Singapore Property Stocks Fall on Higher Tax for Home Purchases

Singapore will raise taxes on home buyers to 4 percent from 3 percent for purchases in excess of S$1 million, Finance Minister Heng Swee Keat said in his budget speech in Parliament Monday. (Photo: Getty Images)
Singapore will raise taxes on home buyers to 4 percent from 3 percent for purchases in excess of S$1 million, Finance Minister Heng Swee Keat said in his budget speech in Parliament Monday. (Photo: Getty Images)

By Pooja Thakur

Singapore’s property stocks fell, leading declines on the benchmark Straits Times Index as the government raised taxes on home purchases that are worth more than S$1 million ($761,600) after housing prices rebounded from a four-year slump.

UOL Group Ltd. and City Developments Ltd. slumped more than 1.7 percent as of 9:04 a.m. in Singapore trading, making them the biggest decliners on the benchmark index. CapitaLand Ltd., the city-state’s largest developer, dropped 1.1 percent, the first decrease in more than a week.

The tax increase isn’t “enough to derail an ongoing home price recovery,” Morgan Stanley said in a note to clients on Monday, “but this could weigh on sentiment on Singapore developer stocks in the near term.”

The government will raise taxes on home buyers to 4 percent from 3 percent for purchases in excess of S$1 million, Finance Minister Heng Swee Keat said in his budget speech in Parliament Monday.

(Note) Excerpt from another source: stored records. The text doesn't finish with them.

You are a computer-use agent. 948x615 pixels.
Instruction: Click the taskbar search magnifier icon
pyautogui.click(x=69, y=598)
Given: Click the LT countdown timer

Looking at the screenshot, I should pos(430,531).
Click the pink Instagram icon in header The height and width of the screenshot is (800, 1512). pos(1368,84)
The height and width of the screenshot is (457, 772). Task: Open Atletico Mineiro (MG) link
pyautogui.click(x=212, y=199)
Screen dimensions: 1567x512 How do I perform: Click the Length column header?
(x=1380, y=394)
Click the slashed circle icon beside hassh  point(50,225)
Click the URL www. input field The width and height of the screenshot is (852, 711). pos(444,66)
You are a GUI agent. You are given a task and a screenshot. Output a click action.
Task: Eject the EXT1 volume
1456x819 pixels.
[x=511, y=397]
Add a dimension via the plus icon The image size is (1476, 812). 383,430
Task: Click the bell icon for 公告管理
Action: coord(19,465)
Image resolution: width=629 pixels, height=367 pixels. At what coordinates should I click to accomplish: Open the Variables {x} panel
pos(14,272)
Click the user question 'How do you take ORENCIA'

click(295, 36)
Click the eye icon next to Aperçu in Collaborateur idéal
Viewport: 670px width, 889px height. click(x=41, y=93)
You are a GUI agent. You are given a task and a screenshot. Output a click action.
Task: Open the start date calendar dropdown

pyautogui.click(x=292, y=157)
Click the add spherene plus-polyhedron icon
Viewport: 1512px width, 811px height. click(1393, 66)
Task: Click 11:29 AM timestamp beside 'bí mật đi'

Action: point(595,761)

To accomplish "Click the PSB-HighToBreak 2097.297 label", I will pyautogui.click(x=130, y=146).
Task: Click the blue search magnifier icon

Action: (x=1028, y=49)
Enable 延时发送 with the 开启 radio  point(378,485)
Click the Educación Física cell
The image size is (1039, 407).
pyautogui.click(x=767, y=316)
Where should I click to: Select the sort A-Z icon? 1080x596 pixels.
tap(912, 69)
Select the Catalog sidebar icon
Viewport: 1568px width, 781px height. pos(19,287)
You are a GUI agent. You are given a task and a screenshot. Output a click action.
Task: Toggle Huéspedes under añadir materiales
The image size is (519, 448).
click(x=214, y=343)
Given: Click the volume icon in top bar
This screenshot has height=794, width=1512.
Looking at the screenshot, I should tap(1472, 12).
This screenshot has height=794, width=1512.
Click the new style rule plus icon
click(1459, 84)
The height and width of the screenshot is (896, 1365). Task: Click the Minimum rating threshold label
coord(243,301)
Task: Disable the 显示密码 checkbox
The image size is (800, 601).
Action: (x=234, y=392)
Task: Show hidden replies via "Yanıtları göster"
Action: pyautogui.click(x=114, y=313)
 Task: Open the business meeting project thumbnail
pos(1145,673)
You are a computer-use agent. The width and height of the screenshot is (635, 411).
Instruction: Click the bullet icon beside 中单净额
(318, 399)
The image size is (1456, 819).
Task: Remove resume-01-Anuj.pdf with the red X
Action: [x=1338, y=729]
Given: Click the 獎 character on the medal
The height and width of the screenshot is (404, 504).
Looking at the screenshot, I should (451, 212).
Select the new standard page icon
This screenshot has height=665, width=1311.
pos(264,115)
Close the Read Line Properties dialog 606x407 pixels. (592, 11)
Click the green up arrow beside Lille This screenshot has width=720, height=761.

The changes – introduced to make the tax system “more progressive, fair and resilient” – will apply to all residential properties acquired from Feb. 20, he said.

“Given the heightened interest in the residential market, the government has timed the increase well as prices and transaction volumes could return with a vengeance after Chinese New Year,” Christine Li, a director of research at Cushman & Wakefield Inc. “The effective increase in the tax revenue is quite minimal, hence this measure acts more as a deterrent to the red-hot property market.”

The increase will have more of an effect on ultra-luxurious properties, Li said. The stamp duty on a S$10 million property will increase by about 0.9 percentage point to 3.8 percent, she estimates.

Singapore developers have been aggressively bidding for land as rising apartment sales and prices signaled an end to a four-year downturn. Private residential prices rose for a second straight quarter in the three months ended Dec. 31. Still, the country’s central bank has warned that rising vacancies and slowing population growth may undermine a residential property recovery.

While a recovery in home prices is not a cause for concern, “exuberance” in the so-called en-bloc market for redevelopments may not be warranted, Ravi Menon, the managing director of the Monetary Authority of Singapore, said at a conference last month.

Collective apartment sales for redevelopment in the first two months of 2018 totaled over S$3.1 billion, almost twice the S$1.66 billion seen in the last peak of the en-bloc market in 2007, Nomura analyst Min Chow Sai wrote in a note dated Monday.

Li said developers may pull back from these purchases “as the price tag can be hefty for most collective sale deals which easily run into hundreds of millions of dollars.”

Home prices may rise as much as 10 percent this year, CapitaLand CEO Lim Ming Yan said in an interview last week.

– With assistance from Abhishek Vishnoi.